>>>
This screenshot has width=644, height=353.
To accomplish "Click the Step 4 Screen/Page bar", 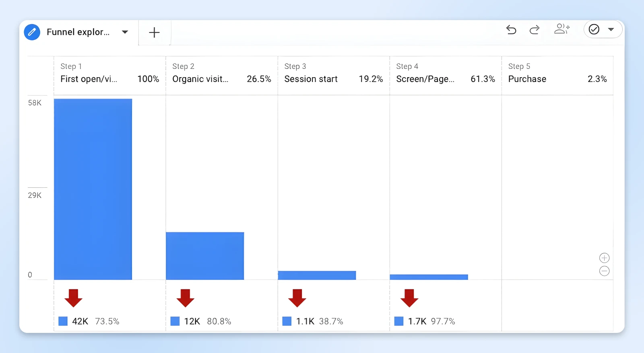I will [429, 277].
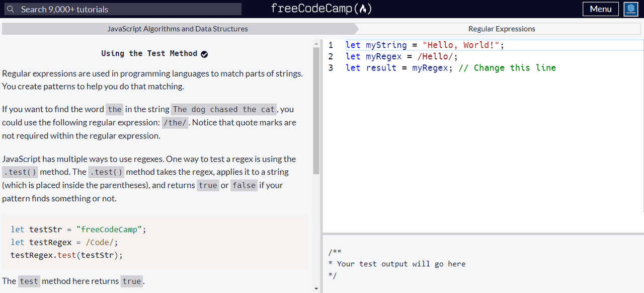Click the search magnifier icon
Screen dimensions: 644x293
11,9
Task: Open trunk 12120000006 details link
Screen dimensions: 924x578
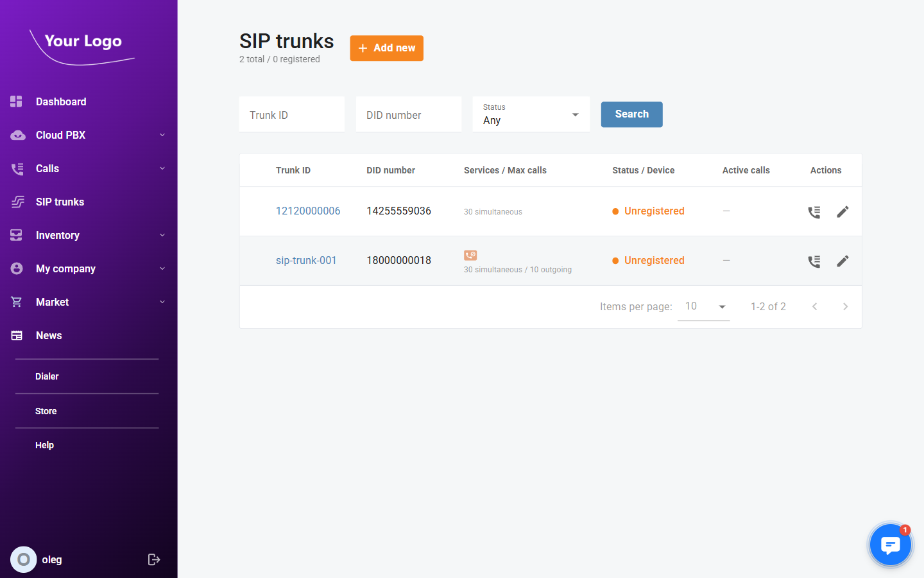Action: tap(308, 211)
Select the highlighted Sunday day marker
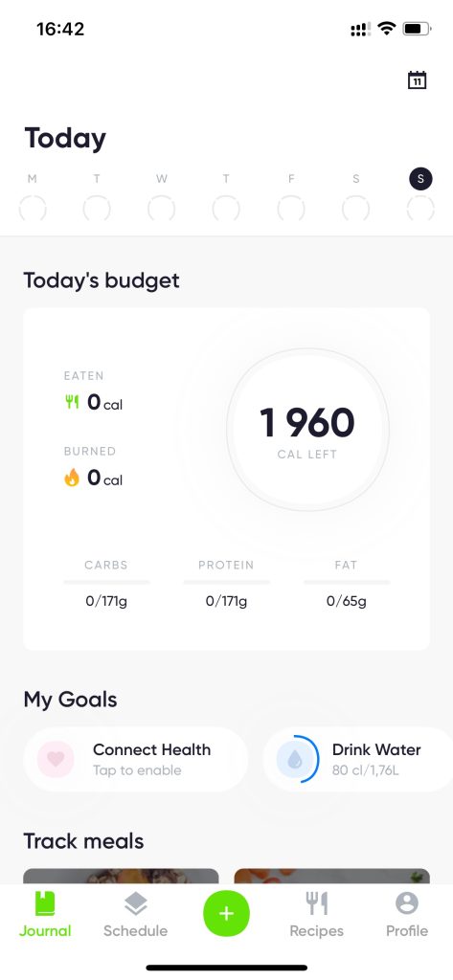 (420, 179)
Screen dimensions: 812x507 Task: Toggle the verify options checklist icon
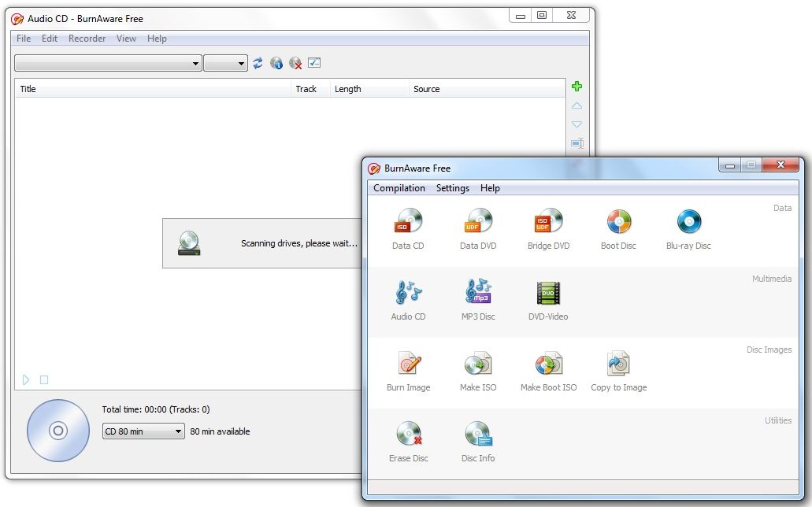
<<<
• [Written request]: Copy the rows again word for word, starting at the line that contains "Task: Open trunk 12120000006 details link" and stopping after the last row. Leave out the pictures.

• [Final answer]:
Task: Open trunk 12120000006 details link
Screen dimensions: 924x578
Action: tap(308, 211)
Select the highlighted Sunday day marker
 (420, 179)
Screen dimensions: 812x507 Task: Toggle the verify options checklist icon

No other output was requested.